Zajęcia miałyby się odbywać w wakacje. Przewodniczący związku zawodowego Snes-FSU Roland Hubert zasugerował, że minister edukacji Xavier Darcos powinien raczej zająć się tym, co dzieje się w czasie roku szkolnego.
Nowa inicjatywa rządu zdecydowanie różni się od tradycyjnej strategii Paryża polegającej na promocji języka francuskiego i walki z "franglais" - mieszaniną francuskiego i angielskiego. Dwa lata temu ówczesny prezydent Jacques Chirac ostentacyjnie opuścił unijny szczyt, gdy jeden z Francuzów zaczął przemawiać po angielsku. W 1994 roku francuski parlament przegłosował ustawę nakazującą muzycznym stacjom radiowym, by piosenki francuskojęzyczne stanowiły co najmniej 40 proc. ich programu.

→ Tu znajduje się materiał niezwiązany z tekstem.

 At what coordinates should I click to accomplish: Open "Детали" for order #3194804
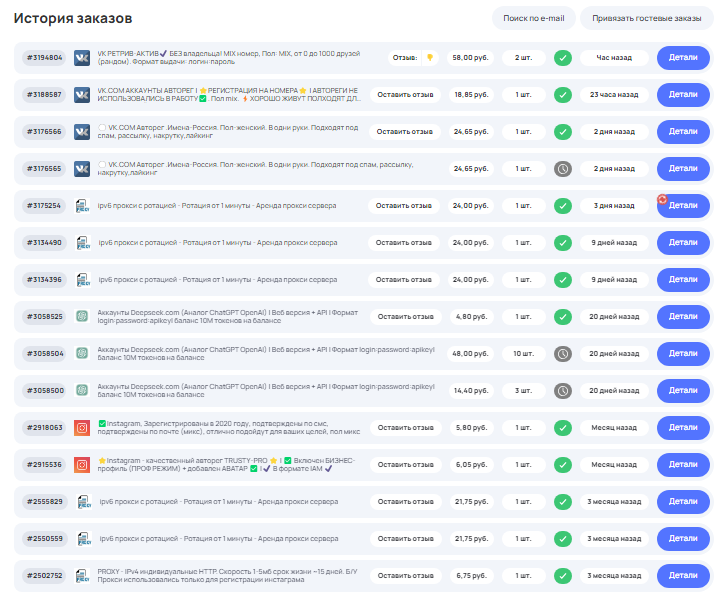tap(683, 58)
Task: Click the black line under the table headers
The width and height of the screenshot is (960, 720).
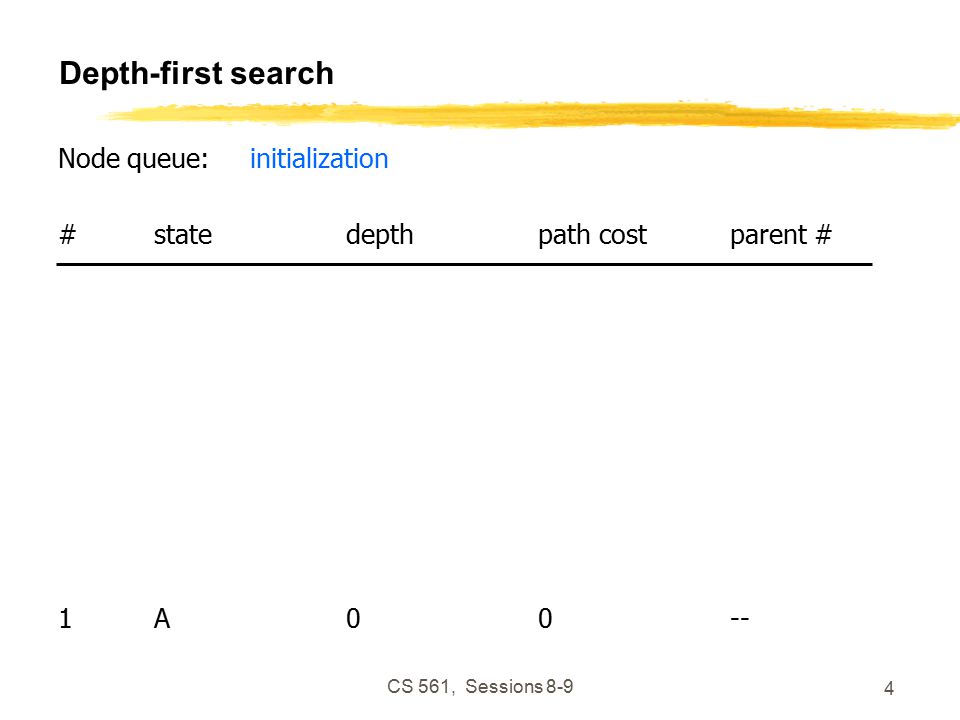Action: 464,264
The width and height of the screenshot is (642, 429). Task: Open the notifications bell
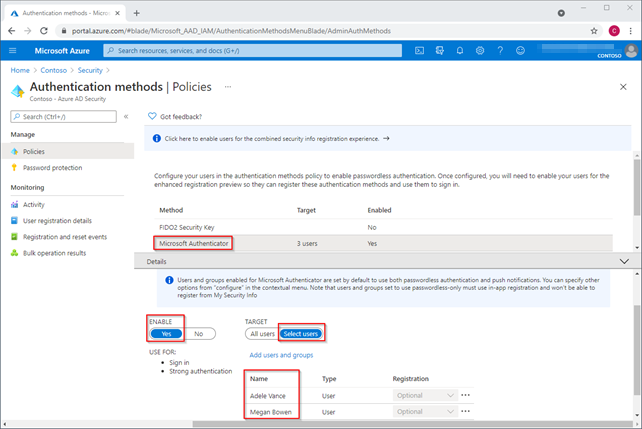(460, 50)
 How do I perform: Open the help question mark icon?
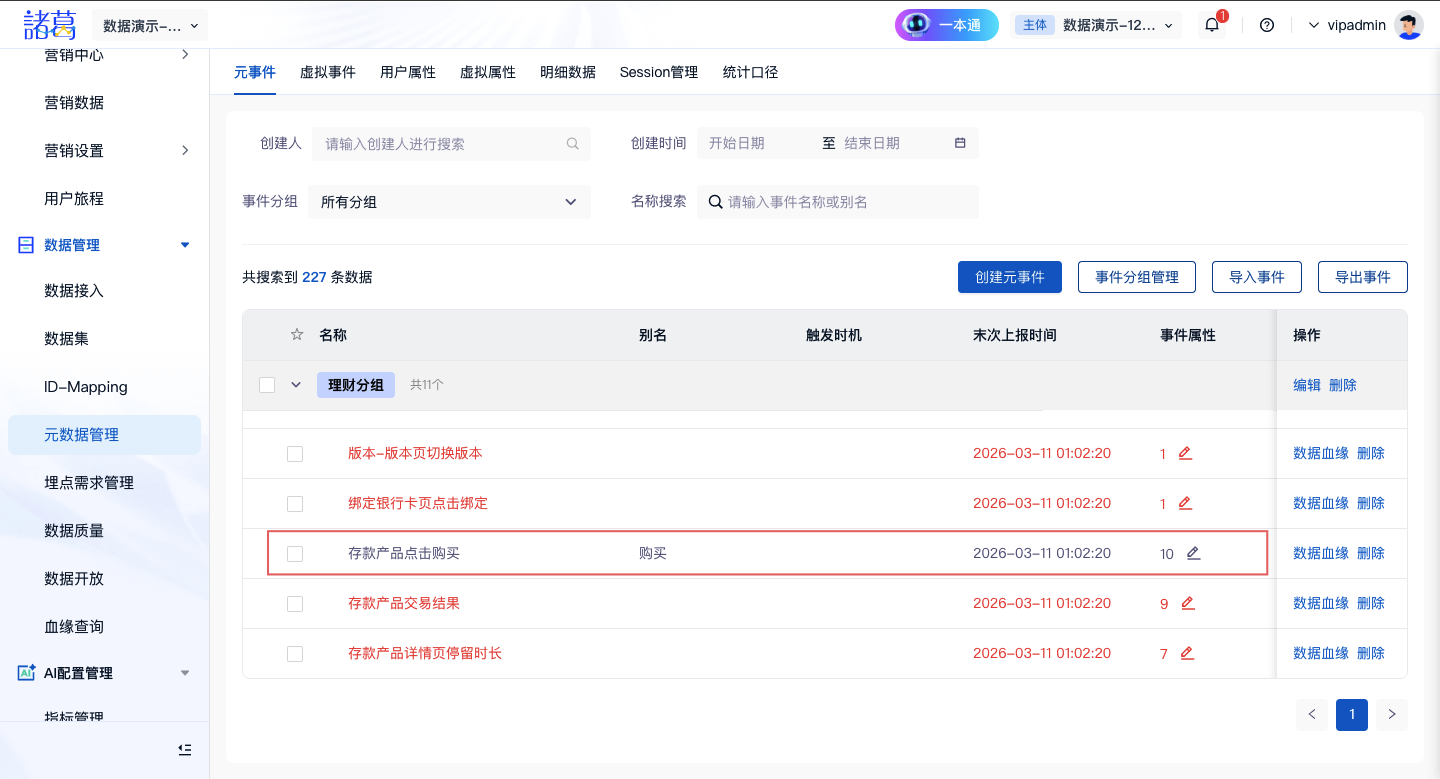tap(1267, 25)
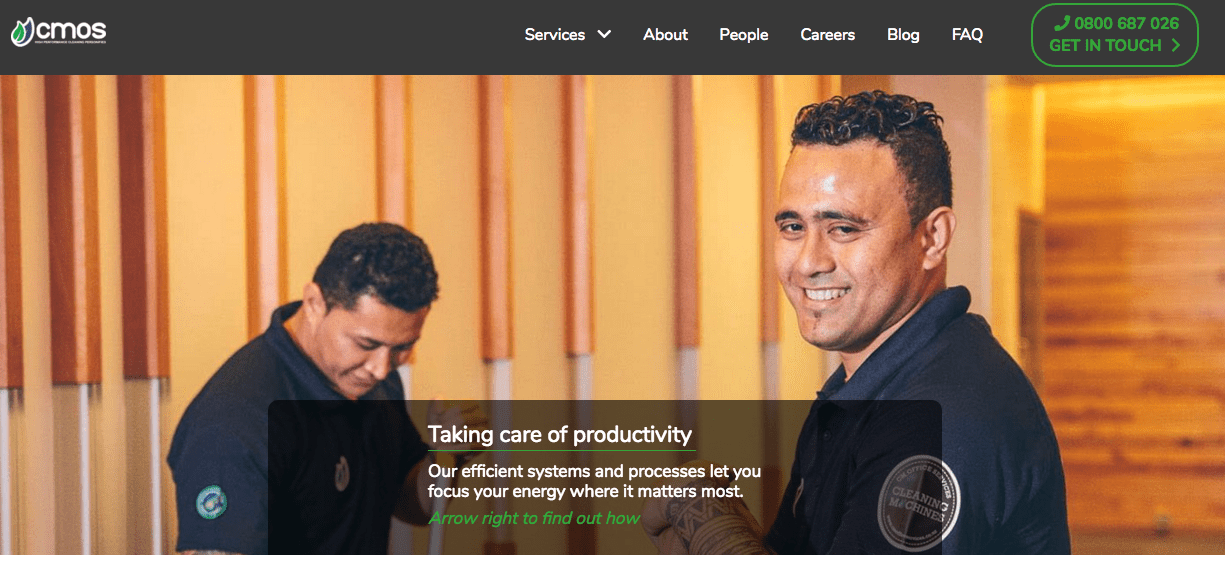
Task: Click the CMOS leaf logo icon
Action: [x=23, y=33]
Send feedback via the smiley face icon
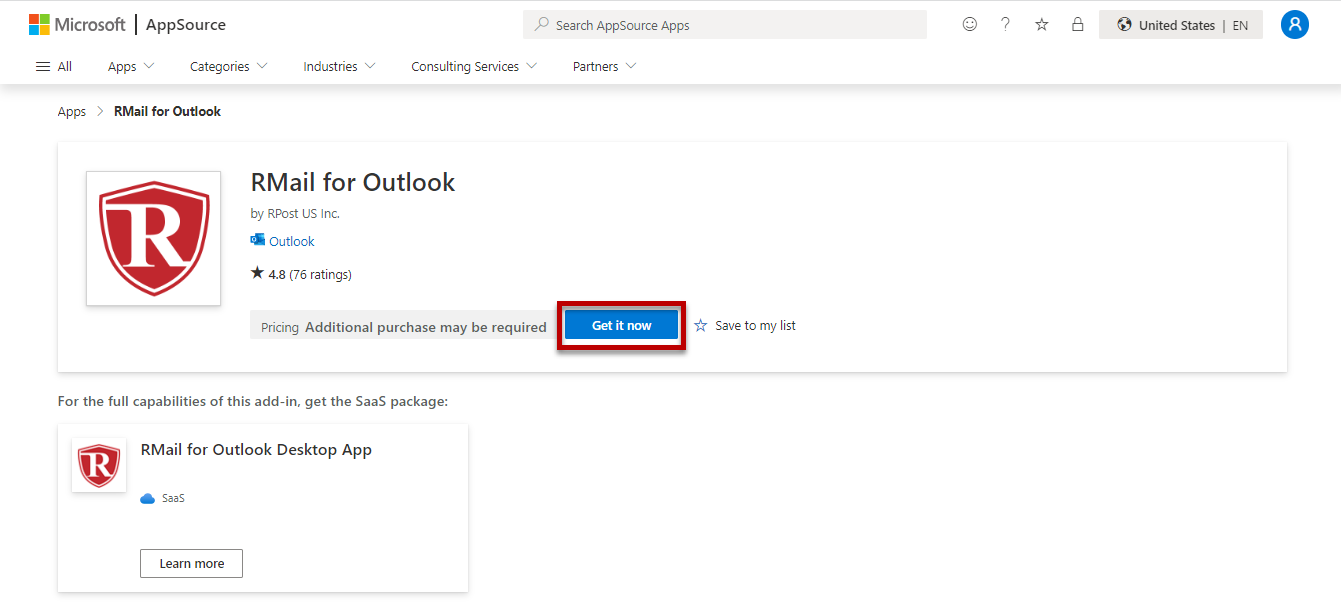This screenshot has height=606, width=1341. pyautogui.click(x=969, y=23)
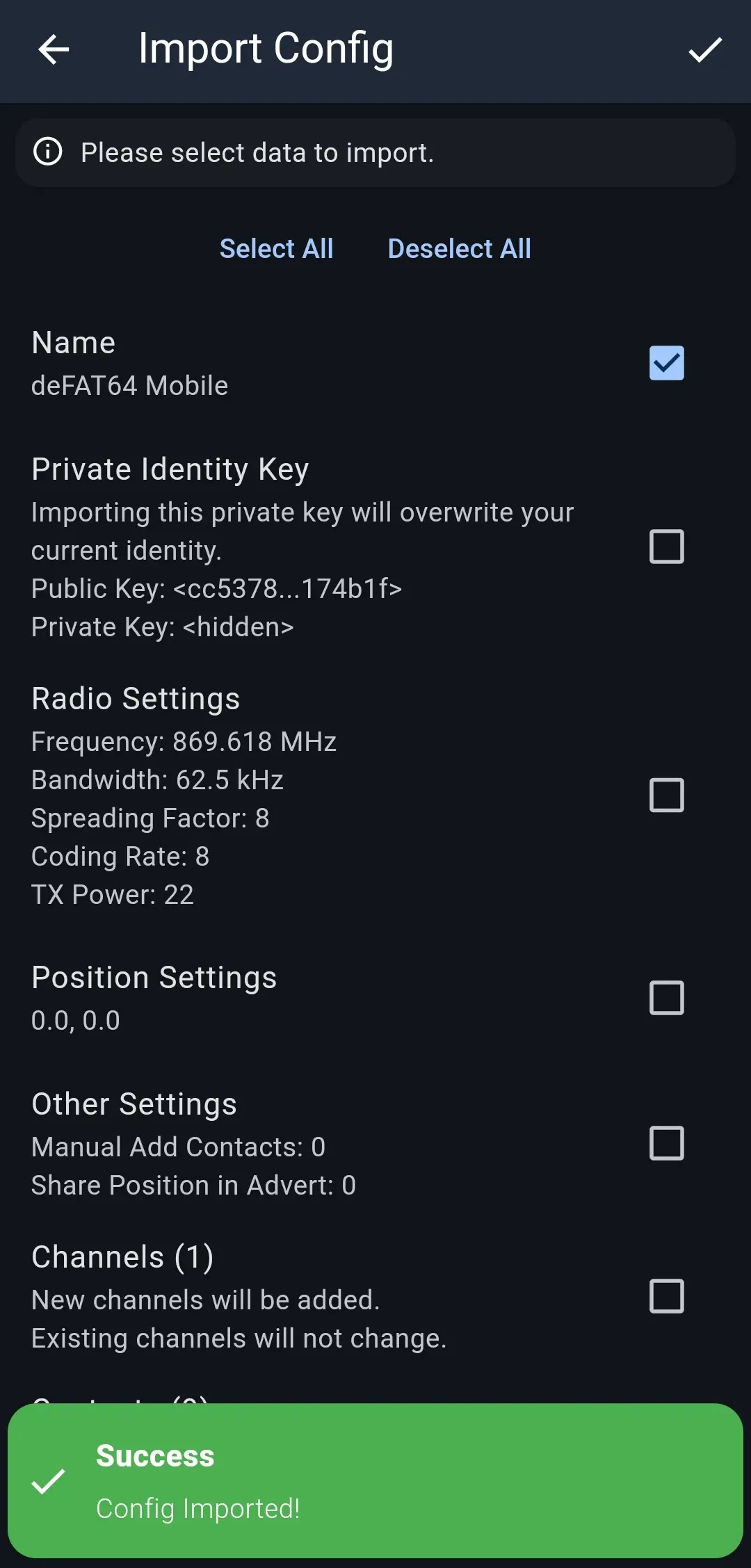Tap the Channels (1) heading
The height and width of the screenshot is (1568, 751).
tap(122, 1257)
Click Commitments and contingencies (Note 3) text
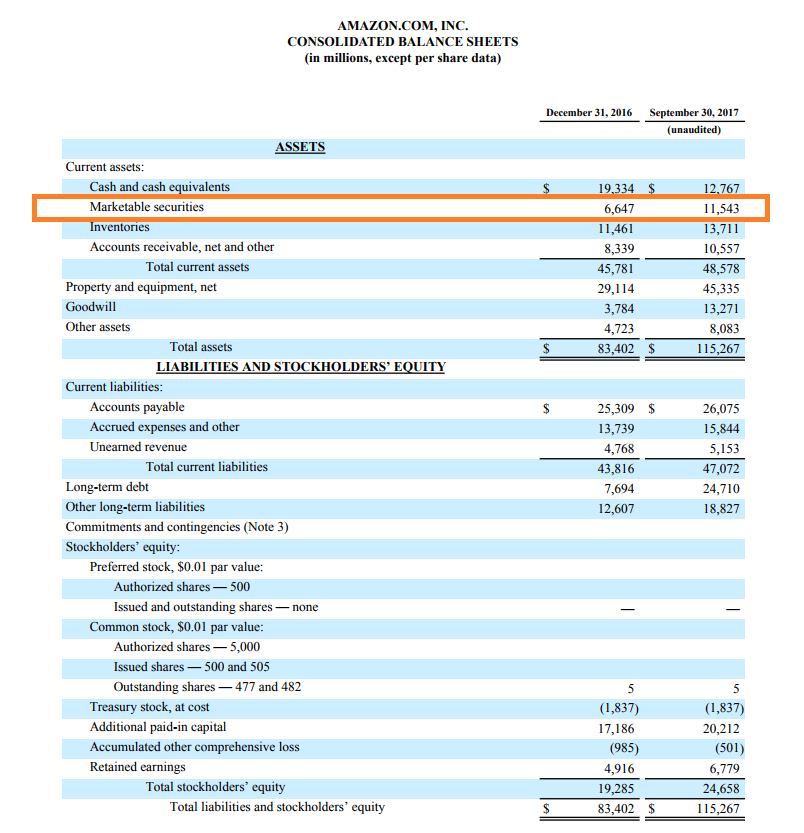The image size is (804, 833). [x=176, y=527]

Każda linijka menu w restauracjach musi być tłumaczona na francuski. Walczy się z angielszczyzną w reklamie. Nawet komputer nie nosi, jak wszędzie na świecie, anglopochodnej nazwy i zwie się "ordinateur" (a AIDS to SIDA).
Darcos uważa, że płynna znajomość angielskiego jest kluczem do sukcesu, a słaba - to "kalectwo". Dodał, że podczas gdy zamożni rodzice opłacają swoim dzieciom kursy językowe za granicą, on oferuje je wszystkim za darmo we Francji.
Prezydent Nicolas Sarkozy prawdopodobnie poprze plan rządu. Zdążył już rozwścieczyć tradycjonalistów sugerując, że Francuzi nie powinni nalegać na prowadzenie międzynarodowych negocjacji po francusku.